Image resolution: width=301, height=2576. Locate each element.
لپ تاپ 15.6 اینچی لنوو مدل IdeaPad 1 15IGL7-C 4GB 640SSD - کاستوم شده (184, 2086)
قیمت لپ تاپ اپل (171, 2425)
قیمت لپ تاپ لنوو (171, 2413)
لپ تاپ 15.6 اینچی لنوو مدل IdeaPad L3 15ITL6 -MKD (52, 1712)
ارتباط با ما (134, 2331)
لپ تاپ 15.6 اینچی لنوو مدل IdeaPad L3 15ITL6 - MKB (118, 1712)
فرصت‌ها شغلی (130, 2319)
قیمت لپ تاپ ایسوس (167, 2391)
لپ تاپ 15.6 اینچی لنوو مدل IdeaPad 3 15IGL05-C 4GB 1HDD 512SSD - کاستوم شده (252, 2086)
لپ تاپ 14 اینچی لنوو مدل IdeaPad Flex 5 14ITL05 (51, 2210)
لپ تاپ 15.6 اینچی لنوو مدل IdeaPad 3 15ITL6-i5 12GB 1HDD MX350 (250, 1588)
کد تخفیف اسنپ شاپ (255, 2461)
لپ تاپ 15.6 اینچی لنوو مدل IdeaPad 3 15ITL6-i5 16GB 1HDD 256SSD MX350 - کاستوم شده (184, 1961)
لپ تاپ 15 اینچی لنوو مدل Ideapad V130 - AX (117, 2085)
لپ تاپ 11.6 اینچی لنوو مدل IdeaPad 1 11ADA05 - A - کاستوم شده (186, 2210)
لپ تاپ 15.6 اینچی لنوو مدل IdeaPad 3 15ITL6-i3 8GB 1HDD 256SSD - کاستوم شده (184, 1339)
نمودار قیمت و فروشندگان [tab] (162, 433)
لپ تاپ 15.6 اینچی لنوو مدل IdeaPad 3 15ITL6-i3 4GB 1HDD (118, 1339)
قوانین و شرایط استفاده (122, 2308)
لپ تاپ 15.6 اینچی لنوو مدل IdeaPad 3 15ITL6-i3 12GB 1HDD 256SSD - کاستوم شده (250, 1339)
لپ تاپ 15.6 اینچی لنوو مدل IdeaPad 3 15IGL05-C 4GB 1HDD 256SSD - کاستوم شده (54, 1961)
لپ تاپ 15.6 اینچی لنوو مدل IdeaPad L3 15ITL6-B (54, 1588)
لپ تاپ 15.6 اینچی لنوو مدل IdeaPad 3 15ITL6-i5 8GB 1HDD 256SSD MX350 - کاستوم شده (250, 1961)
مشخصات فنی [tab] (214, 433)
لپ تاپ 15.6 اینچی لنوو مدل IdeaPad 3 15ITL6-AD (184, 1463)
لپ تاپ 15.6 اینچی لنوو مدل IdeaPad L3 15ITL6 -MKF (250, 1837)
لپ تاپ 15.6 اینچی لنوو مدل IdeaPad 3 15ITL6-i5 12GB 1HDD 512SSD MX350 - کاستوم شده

◆ WHAT THE TASK REQUIRES
In the listing above, find the line containing "MX350 (250, 1588)" and the line containing "لپ تاپ 15 اینچی", then quote both, plus every line between them, exactly as written.

◆ EXERCISE SOLUTION
لپ تاپ 15.6 اینچی لنوو مدل IdeaPad 3 15ITL6-i5 12GB 1HDD MX350 (250, 1588)
کد تخفیف اسنپ شاپ (255, 2461)
لپ تاپ 15.6 اینچی لنوو مدل IdeaPad 3 15ITL6-i5 16GB 1HDD 256SSD MX350 - کاستوم شده (184, 1961)
لپ تاپ 15 اینچی لنوو مدل Ideapad V130 - AX (117, 2085)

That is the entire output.